Finalement, vous regrettez d’être le propriétaire de cybercafé le plus connu du royaume ?
Vu ce que j’ai enduré à cause de cette “célébrité”, oui, je le regrette. Je vivais tranquillement avec ma famille, j’avais un revenu respectable et une activité florissante grâce à la vente et la maintenance de matériel informatique. Aujourd’hui, quand ma mère tarde au marché du coin, j’angoisse dans mon coin en attendant son retour. J’étais également interprète “free lance” à la Chambre de commerce italienne. Depuis l’attentat du 11 mars, la Chambre n’a plus fait appel à mes services. J’ai même dû rompre avec ma fiancée, qui ne supportait pas de lire toutes les informations erronées qui étaient publiées dans la presse au sujet de ma vie privée.

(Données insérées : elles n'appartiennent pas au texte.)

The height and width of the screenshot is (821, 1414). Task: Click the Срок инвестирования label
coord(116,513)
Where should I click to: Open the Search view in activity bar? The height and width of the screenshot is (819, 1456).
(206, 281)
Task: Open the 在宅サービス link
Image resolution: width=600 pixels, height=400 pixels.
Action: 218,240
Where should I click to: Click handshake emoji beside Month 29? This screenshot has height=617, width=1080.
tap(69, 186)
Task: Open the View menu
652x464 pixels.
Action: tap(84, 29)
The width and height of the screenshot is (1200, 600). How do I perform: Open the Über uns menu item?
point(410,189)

Pourquoi vous ne rouvrez pas votre cyber ? Vous avez bien reçu un don royal pour cela ?
Non, le don royal n’a rien à voir avec les promesses que m’ont faites le ministre de l’Intérieur et le gouverneur de Sidi Bernoussi, à propos de mes dédommagements. Les responsables de la préfecture sont d’ailleurs bien conscients que le cybercafé ne pourra plus jamais reprendre une activité normale. Les parents interdiront à leurs enfants de fréquenter un lieu aujourd’hui maudit.

Vous dites que vous avez été abandonné. À quoi vous attendiez-vous de plus qu’une lettre et un don royaux ?
Je voudrais d’abord préciser une chose : je n’ai jamais compté sur personne pour faire ma vie. J’ai monté mon projet petit à petit sans demander l’aide de personne. Récemment, j’ai proposé une solution aux responsables de la préfecture : me permettre d’acquérir à un prix symbolique un petit lot de terrain pour que j’y monte un projet avec le don que j’ai reçu de Sa Majesté. On m’a répondu que la préfecture en était incapable, alors que des centaines d’hectares sont distribués ici et là à quelques responsables influents. À la date d’aujourd’hui, l’Etat m’a dédommagé à hauteur de 31 000 DH, que j’ai utilisés pour réparer ma voiture. C’est tout.

Au fait, vous avez viré Raydi parce qu'il tapait trop fort sur le clavier ou parce qu'il surfait sur des sites jihadistes ?
D’abord, parce qu’il tapait trop fort sur le clavier. Il a demandé à plusieurs reprises de changer de poste. À chaque fois, il choisissait un coin en retrait, assez loin des regards. Finalement, grâce à un logiciel de contrôle dont je dispose, j’ai pu constater qu’il surfait sur des sites interdits. La suite, tout le monde la connaît.

C’est vrai que des policiers vous rendaient visite pour vous sensibiliser au danger de ces sites Internet ?
Non, mais des responsables de l’époque m’avaient conseillé de faire des déclarations dans ce sens. Mais le logiciel de contrôle est une initiative personnelle, qui me permettait de bloquer certains sites pornographiques, jihadistes ou empêcher des manipulations qui endommageaient le système.